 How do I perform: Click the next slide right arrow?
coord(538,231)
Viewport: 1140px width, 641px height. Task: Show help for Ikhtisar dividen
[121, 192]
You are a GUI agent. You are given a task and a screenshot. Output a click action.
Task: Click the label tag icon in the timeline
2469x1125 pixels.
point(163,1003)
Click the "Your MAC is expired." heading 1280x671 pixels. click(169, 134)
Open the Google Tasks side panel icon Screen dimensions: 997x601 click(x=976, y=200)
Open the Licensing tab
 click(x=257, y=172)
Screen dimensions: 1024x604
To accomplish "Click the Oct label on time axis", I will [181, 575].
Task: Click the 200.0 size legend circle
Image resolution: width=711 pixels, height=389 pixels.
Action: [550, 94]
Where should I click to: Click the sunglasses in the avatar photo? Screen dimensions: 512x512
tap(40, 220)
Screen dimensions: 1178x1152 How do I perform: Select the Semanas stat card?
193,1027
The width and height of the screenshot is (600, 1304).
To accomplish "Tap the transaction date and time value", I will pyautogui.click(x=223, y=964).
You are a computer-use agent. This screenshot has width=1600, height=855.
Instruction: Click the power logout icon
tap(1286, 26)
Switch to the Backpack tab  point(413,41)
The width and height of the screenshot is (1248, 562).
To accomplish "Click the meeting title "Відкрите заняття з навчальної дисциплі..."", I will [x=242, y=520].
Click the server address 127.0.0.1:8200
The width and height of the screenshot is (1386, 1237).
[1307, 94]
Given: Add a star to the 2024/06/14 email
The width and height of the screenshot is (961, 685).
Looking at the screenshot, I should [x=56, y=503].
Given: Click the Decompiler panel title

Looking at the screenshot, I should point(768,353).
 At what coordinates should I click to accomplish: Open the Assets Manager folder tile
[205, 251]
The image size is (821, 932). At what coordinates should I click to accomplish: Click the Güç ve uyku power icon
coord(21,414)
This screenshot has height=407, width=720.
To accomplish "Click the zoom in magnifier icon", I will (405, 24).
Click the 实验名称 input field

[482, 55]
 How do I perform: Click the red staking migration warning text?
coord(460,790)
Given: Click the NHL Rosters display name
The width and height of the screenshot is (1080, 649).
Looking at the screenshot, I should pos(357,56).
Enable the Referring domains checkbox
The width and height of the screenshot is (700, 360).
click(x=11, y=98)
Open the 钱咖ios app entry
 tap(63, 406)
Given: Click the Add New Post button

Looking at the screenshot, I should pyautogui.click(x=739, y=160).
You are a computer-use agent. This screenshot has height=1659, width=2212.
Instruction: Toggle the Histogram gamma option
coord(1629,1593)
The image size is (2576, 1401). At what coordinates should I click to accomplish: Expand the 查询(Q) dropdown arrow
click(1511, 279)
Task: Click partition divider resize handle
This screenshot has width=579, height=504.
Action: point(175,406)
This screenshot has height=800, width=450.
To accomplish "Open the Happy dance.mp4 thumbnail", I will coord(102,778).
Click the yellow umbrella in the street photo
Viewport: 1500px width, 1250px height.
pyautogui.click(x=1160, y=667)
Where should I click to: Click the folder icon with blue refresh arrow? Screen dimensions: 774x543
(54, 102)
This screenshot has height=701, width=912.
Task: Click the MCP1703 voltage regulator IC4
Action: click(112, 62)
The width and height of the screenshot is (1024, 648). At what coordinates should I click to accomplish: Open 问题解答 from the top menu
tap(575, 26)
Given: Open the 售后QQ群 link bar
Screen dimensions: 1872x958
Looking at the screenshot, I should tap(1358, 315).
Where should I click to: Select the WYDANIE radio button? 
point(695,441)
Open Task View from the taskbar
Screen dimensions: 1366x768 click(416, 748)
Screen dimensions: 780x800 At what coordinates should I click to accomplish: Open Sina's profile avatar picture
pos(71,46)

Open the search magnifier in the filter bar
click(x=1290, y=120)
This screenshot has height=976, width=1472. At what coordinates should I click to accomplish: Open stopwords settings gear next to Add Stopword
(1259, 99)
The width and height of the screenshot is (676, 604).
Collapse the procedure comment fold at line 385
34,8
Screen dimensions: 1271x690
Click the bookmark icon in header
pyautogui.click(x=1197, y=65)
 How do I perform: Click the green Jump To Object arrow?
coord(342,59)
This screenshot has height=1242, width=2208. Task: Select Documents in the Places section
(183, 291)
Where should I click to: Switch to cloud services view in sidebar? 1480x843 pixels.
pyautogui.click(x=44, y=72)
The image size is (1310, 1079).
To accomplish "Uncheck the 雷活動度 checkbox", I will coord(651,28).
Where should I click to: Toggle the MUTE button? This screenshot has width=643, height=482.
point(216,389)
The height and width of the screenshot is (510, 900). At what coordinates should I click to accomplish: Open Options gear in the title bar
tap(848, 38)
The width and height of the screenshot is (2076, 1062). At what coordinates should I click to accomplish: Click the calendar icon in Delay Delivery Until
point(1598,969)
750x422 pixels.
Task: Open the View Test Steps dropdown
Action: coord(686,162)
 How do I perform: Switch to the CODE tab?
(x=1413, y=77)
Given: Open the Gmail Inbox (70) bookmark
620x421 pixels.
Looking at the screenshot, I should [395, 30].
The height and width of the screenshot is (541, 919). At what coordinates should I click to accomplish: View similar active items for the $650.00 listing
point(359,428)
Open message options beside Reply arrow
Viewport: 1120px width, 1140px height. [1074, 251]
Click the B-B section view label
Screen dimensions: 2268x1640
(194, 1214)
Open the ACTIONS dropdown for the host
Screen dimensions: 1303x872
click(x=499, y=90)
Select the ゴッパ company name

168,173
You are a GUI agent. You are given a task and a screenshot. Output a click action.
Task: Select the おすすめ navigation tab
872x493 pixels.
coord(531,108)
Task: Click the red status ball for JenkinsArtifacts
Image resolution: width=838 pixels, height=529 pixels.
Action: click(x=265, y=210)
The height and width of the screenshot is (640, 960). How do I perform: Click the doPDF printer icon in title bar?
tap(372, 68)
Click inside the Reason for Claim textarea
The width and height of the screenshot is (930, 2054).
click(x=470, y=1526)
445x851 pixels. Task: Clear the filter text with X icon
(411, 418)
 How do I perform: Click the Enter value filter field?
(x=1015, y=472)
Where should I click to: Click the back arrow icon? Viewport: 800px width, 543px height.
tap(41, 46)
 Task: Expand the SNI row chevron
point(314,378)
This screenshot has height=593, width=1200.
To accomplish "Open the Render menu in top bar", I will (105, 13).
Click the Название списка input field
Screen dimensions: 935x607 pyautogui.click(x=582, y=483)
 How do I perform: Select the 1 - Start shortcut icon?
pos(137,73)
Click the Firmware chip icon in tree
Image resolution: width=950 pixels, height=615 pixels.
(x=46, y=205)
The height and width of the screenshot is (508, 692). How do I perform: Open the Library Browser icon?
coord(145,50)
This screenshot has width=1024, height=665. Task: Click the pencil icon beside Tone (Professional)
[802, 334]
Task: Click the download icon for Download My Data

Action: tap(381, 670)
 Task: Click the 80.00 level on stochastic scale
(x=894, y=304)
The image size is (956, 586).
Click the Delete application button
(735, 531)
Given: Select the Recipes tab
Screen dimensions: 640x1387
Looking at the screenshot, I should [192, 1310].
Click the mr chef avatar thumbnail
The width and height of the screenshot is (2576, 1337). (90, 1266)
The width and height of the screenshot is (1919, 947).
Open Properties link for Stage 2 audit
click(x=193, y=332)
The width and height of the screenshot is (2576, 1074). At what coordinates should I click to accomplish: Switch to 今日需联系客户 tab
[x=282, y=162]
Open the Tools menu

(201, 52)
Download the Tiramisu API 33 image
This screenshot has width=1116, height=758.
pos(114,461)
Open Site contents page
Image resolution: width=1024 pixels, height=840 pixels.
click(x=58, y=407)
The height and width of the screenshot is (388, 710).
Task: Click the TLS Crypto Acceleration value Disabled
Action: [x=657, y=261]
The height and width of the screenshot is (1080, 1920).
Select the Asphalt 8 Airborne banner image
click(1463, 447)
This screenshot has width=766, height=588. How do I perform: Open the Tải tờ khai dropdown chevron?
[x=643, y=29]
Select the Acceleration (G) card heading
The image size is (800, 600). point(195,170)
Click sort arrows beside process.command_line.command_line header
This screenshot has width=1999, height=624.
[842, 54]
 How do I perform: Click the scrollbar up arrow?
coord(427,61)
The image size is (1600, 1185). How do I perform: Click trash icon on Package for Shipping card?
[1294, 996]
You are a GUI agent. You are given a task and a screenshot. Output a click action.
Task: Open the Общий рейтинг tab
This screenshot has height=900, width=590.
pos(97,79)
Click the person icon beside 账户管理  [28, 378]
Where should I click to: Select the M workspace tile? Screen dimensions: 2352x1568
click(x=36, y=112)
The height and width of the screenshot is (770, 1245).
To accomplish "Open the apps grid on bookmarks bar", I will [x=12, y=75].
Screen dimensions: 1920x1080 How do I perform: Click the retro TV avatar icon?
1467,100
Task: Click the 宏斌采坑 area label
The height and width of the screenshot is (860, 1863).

:::::

INSTRUCTIONS TO FOLLOW » Duplicate the records between the line holding "The image size is (1600, 1185)." and the line holding "click(x=36, y=112)", inclusive, and nothing else.

WORKED SOLUTION »
The image size is (1600, 1185). How do I perform: Click trash icon on Package for Shipping card?
[1294, 996]
You are a GUI agent. You are given a task and a screenshot. Output a click action.
Task: Open the Общий рейтинг tab
This screenshot has height=900, width=590.
pos(97,79)
Click the person icon beside 账户管理  [28, 378]
Where should I click to: Select the M workspace tile? Screen dimensions: 2352x1568
click(x=36, y=112)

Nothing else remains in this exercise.